Wednesday, November 13, 2013

A Comment taking off from Tony Judt's Ill Fares the Land: Building Modernity, the Tough Case of Employment

This is a comment originally written for the discussion of Tony Judt's call for a new Social Democracy which Chris Lydon opened on his Radio Open Source Blog on April 6, 2012.  That ROS posting by Chris was called "Tony Judt's "Social Democracy" in America: A Call for Help."  

I posted this extended comment under the above entry on May 13, and it a little later elicited a warming response from "Potter." I used the material in a email letter to Sherman Lewis in the Fall of 2013, and at that time also edited it slightly and posted it here.

                This is about modernization and gradually shaping a new modernity.
                Tony Judt’s indictment in “Ill fares the Land,” of the intensely capitalist countries, mainly the United States, the UK and others on our model, and his lamentation for the state of their culture are well founded.   
                Judt’s title, with the foreboding it conveys for future if we go on as now, is not exaggerated.   It is a perceptive and humane rejoinder to the hyper-individualistic and mercenary culture and economy, which mainstream social sectors in the U.S. are currently practicing, espousing and politically enforcing on the country as a whole, often in the name of “conservatism.”   Absolutely central to the problem is our unsustainable and damaging concentration of wealth, our economic and social inequality, where Judt makes a strong reference to Wilkinson and Pickett’s indispensable  “The Spirit Level.”  It doesn’t have to be that way, he says, rightly.

Problem to work on ->
Write the next part of the blog comment on Tony Judt's "Ill Fares the Land," picking up right after its last sentence.

Dataset content ->
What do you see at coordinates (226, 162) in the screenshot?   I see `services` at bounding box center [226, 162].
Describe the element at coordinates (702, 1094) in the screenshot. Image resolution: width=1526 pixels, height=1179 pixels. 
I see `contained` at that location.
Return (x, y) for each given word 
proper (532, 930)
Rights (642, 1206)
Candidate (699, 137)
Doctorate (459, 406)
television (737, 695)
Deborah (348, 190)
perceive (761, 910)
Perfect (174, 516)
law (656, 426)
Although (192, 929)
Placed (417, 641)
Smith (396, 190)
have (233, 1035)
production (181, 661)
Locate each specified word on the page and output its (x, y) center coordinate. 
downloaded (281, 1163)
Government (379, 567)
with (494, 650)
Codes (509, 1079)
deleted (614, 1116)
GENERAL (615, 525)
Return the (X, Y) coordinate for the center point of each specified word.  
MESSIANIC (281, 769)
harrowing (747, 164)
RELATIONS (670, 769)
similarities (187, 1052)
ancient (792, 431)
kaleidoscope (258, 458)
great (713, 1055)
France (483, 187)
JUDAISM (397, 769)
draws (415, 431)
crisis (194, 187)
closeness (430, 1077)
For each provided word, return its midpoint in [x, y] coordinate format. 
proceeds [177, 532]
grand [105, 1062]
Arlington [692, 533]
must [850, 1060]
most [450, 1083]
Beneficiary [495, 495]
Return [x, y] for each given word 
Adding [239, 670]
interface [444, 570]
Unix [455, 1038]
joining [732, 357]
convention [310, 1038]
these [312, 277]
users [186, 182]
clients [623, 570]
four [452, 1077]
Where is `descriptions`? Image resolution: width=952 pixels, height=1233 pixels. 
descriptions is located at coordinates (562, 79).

Answer space ->
                 Chris Lydon, on his blog, Radio Open Source (Spring 2012), said that Judt is raising matters which need talking about in a discussion oriented to action, even action that in some way can come into play in the 2012 U.S. election campaigns.  Fair enough --that’s right. 
                Judt is an historian who sees situations in a path driven, past-dependent, way.  The present picture is for him a regrettable falling away from a better past, one which he refers to as “social democracy,”  fixing the downward political break-point around 1980, the advent of Reagan and Thatcher.  But I suggest that that the postwar social democracy (which strongly favored the very bright young Tony Judt) never really existed quite as he remembers it.  We are faced less with a task of recuperating and reviving an old form of better community and social solidarity than with a job of creating a new one. 
                 Judt’s perspective has two other structural elements in addition to being the frame of a person formed in one period and reacting to a succeeding one.   Another frame operating here is the thinking of a person coming from a still family-focused semi-urban setting with a strong note of social solidarity, moving into a more fully urban setting, seemingly a chaotic whirl of unmoored individuals.  A third shift of setting is that of someone coming from a small, relatively intimate social world into a larger one with necessarily diluted social bonds and very different political dynamics and economic institutions.   Compared with 1950, the world facing a typical American or European is larger now in at least three ways:  communication that can make people present to us is infinitely faster and more extensive,  world population has close to tripled, and also many people who were more or less excluded from the active mainstream of national societies, such as blacks and other immigrants, sexual minorities, and even the half of the population that are women, are now very much more present.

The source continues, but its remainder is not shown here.